High-performance triboelectric nanogenerator with enhanced energy density based on single-step fluorocarbon plasma treatment

Abstract

Recently triboelectric nanogenerator (TENG) devices that transform environmental mechanical energy to electric power have been demonstrated as a renewable, clean and usable power source. However, the TENG output power still should be enhanced to better meet practical needs, and the working ability for practical applications should be further investigated. Here, we demonstrate a novel high-performance TENG by using a single-step fluorocarbon plasma treatment, which can significantly strengthen the TENG output performance. After the optimization of plasma treatment, the maximum instantaneous energy area density of the TENG with micro/nano hierarchical structures is enhanced by 278% to 4.85mW/cm2, with a peak output voltage of 265V and current density of 18.3μA/cm2. The reliability and stability of this single-step fluorocarbon plasma enhancement process were widely and deeply investigated by systematically comparative experiments.

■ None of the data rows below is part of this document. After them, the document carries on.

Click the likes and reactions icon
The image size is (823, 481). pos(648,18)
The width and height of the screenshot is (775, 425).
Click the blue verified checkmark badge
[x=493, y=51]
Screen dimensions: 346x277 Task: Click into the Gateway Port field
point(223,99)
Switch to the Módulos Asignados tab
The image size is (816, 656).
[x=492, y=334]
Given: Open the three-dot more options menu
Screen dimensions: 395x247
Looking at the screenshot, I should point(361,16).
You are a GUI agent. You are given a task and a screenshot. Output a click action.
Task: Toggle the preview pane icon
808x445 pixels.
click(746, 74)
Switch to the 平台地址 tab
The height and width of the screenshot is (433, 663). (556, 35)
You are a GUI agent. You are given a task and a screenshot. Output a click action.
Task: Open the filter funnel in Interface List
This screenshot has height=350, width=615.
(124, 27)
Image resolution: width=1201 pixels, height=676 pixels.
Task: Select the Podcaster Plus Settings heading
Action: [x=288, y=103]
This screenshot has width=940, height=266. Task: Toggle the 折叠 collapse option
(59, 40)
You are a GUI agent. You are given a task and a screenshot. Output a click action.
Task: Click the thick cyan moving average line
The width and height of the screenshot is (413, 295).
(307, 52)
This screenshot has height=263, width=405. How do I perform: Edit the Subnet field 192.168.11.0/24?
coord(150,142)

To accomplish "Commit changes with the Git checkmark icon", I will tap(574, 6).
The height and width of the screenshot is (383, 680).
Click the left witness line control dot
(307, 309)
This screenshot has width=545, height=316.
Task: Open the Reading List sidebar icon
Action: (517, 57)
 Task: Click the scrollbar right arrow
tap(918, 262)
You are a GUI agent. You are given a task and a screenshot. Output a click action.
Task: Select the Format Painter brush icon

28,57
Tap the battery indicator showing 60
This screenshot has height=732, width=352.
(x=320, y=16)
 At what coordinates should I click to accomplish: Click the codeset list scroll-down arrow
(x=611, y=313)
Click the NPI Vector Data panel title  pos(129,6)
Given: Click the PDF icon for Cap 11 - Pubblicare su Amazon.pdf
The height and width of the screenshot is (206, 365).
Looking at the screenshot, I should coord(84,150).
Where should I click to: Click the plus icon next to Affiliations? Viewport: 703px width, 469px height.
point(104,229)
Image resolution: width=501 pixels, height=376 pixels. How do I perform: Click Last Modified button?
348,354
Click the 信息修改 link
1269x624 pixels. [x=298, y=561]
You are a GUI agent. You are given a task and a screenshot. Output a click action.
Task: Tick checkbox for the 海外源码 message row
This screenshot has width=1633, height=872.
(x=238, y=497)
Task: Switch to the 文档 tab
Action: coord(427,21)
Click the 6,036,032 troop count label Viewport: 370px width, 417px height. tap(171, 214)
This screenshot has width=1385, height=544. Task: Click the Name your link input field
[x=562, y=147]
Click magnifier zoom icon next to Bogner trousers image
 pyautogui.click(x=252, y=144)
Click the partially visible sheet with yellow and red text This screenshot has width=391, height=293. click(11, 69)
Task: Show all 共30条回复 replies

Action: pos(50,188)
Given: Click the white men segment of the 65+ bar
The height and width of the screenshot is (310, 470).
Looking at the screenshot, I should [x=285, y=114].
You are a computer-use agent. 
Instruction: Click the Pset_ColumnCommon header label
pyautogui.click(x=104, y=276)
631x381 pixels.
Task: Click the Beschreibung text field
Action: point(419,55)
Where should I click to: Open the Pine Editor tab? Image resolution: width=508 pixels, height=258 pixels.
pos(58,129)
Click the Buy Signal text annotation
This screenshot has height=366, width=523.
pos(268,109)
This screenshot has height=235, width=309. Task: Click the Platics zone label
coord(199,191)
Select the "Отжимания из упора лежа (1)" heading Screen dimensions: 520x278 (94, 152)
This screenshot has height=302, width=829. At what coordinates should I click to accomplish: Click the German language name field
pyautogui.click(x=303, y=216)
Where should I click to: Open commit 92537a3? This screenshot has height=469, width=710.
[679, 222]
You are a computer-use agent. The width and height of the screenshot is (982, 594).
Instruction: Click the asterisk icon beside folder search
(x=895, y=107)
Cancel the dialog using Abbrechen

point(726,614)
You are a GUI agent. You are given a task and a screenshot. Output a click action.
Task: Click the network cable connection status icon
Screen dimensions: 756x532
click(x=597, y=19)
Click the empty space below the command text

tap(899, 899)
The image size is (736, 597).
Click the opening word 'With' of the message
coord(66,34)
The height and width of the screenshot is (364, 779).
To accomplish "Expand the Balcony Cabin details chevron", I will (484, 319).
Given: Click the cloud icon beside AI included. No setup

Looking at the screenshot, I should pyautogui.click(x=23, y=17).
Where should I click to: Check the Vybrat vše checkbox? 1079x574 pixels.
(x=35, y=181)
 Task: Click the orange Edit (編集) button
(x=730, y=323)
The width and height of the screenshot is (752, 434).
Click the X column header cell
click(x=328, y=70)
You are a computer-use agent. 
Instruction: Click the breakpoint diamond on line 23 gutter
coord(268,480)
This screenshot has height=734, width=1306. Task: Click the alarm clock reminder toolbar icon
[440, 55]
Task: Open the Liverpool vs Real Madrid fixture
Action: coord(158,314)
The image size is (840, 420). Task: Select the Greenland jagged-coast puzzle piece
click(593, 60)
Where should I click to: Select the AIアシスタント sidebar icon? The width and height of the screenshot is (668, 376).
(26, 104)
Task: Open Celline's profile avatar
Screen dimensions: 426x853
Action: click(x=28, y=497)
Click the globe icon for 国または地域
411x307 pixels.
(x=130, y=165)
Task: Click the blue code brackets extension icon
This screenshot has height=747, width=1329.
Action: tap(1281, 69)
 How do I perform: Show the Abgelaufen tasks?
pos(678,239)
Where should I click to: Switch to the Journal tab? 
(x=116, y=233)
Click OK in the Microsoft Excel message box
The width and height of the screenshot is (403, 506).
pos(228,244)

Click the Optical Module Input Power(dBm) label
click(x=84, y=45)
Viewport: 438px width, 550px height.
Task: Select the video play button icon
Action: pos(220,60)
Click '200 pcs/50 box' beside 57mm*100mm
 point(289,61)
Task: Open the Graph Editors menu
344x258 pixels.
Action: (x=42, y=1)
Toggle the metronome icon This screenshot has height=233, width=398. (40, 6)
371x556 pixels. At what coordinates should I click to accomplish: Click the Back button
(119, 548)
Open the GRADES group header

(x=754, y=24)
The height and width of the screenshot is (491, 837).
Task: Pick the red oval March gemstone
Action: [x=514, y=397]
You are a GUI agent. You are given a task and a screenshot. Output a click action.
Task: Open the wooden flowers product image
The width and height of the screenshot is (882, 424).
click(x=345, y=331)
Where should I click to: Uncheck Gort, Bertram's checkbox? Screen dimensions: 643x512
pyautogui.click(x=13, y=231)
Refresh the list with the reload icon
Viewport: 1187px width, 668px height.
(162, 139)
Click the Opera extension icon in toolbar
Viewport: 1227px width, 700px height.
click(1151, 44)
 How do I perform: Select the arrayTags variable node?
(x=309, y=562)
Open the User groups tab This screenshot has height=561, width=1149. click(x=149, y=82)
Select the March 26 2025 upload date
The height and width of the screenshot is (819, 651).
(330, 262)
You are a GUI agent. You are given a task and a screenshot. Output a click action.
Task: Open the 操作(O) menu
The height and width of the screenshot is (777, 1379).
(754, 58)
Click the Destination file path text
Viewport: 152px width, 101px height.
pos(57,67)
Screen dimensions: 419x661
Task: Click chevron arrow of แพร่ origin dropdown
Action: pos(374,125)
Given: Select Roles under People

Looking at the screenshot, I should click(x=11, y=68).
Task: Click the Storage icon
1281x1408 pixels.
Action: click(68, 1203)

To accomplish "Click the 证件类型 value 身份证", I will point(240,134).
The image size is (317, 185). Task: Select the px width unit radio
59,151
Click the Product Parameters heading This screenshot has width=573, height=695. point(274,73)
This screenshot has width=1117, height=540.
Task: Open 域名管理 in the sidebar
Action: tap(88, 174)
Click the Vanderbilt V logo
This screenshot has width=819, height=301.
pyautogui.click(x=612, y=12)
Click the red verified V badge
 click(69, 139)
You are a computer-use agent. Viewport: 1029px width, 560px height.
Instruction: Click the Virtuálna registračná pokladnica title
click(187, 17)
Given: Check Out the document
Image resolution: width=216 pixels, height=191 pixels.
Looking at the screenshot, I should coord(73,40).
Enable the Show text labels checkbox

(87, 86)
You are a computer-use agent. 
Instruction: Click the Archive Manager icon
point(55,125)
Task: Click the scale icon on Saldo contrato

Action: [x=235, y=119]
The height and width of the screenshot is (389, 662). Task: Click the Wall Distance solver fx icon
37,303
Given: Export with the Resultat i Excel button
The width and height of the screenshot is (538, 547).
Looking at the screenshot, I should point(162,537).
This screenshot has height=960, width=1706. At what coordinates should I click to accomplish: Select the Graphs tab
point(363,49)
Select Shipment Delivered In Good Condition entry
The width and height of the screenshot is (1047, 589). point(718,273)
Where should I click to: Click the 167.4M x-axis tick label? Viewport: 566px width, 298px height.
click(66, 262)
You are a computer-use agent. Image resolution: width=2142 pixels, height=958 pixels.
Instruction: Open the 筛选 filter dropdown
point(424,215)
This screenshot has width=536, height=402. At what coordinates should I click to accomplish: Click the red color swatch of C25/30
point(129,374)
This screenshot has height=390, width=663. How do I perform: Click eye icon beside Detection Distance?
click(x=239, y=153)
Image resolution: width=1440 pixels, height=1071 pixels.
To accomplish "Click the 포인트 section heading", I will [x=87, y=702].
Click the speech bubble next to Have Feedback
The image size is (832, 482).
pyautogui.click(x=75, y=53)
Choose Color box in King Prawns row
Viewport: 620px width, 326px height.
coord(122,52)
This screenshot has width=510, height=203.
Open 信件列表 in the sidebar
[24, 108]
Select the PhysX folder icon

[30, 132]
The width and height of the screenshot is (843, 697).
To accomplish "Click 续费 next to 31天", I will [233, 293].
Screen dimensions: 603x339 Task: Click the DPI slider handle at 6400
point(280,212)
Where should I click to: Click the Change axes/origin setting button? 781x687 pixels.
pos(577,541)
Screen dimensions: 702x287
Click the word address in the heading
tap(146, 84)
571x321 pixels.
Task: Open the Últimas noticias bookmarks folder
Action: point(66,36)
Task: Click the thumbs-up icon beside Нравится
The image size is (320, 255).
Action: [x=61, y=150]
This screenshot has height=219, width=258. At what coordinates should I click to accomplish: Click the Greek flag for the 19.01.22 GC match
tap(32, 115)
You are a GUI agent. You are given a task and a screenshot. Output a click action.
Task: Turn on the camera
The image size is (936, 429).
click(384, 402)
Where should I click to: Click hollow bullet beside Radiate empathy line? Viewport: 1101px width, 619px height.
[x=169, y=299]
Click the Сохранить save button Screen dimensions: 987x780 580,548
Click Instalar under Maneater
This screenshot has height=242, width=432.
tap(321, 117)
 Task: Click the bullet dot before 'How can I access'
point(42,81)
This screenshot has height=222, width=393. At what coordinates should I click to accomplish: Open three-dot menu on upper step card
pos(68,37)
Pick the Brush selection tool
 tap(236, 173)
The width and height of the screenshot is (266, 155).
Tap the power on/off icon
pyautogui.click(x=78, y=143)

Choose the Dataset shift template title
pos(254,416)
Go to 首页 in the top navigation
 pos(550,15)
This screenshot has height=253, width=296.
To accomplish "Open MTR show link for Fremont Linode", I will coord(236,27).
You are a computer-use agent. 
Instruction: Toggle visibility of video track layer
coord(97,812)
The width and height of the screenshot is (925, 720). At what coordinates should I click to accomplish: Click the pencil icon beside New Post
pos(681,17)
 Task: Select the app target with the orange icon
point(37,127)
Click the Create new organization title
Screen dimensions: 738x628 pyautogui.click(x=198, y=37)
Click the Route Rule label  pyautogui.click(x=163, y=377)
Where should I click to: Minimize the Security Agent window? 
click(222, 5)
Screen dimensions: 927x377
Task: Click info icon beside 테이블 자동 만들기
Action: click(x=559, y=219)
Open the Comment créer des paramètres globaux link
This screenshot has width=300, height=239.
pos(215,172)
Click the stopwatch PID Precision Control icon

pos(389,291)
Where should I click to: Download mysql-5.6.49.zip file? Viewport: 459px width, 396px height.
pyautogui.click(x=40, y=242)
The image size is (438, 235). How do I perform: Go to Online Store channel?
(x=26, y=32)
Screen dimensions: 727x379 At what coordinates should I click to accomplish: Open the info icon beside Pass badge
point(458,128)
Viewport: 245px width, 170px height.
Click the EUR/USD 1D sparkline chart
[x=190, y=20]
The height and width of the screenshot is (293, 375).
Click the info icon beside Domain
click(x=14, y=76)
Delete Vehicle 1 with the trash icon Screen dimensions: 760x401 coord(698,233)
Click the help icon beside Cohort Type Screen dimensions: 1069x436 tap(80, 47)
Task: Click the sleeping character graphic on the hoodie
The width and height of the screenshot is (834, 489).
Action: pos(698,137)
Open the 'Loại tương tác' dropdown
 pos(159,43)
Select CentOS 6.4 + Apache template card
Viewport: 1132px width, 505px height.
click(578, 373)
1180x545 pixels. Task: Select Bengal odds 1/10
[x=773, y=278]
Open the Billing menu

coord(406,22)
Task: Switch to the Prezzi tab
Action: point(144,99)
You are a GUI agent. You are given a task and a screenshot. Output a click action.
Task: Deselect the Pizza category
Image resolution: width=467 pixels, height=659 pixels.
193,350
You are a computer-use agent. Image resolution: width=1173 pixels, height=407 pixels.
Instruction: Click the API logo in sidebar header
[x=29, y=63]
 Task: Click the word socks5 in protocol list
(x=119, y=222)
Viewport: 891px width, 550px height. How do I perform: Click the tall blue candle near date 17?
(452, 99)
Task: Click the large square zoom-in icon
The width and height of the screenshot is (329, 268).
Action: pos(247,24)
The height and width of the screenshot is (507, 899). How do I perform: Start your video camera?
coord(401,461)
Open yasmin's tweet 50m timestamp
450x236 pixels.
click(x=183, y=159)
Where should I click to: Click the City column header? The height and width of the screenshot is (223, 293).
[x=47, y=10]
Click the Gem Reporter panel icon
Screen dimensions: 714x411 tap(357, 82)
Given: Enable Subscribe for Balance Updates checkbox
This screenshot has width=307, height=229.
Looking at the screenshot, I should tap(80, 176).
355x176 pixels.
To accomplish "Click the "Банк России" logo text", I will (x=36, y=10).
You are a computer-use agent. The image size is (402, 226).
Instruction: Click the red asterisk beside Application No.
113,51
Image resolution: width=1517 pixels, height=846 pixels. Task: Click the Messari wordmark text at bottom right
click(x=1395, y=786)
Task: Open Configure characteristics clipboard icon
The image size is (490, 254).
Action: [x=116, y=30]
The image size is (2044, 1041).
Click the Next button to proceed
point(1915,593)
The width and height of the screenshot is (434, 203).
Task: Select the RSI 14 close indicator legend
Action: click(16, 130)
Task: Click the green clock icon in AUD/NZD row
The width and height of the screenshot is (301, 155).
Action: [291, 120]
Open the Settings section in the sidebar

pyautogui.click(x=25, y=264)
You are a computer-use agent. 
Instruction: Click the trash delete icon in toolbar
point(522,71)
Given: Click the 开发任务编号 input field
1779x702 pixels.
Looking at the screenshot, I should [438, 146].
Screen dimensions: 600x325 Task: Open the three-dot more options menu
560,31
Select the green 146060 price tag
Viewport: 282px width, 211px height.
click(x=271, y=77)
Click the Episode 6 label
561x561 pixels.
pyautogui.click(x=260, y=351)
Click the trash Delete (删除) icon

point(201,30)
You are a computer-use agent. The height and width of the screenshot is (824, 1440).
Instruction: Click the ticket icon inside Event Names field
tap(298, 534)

The density functional theory (DFT) is employed to analyze the chemical modification mechanism of this fluorocarbon plasma treatment, modeling for the first time the energy required for electron transfer for different friction materials at molecular level based on first-principle calculations. The ability of this TENG to work in the practical environmental, especially in the biomedical field, has been demonstrated by the investigation of the effect of the key environmental factor (i.e., humidity) on the TENG output performance, and a quantitative relation has been figured out. Based on this relation, humidity is established as a new consideration for future studies of TENG performance, and a novel self-powered humidity monitoring sensor is proposed. This high-output TENG is also successfully applied to drive an implantable microneedle electrode array to stimulate a frog's sciatic nerve. This represents the first application of a TENG for sustainably powering a biomedical microsystem implanted in real biological tissue, moving closer to practical biomedical applications of TENGs.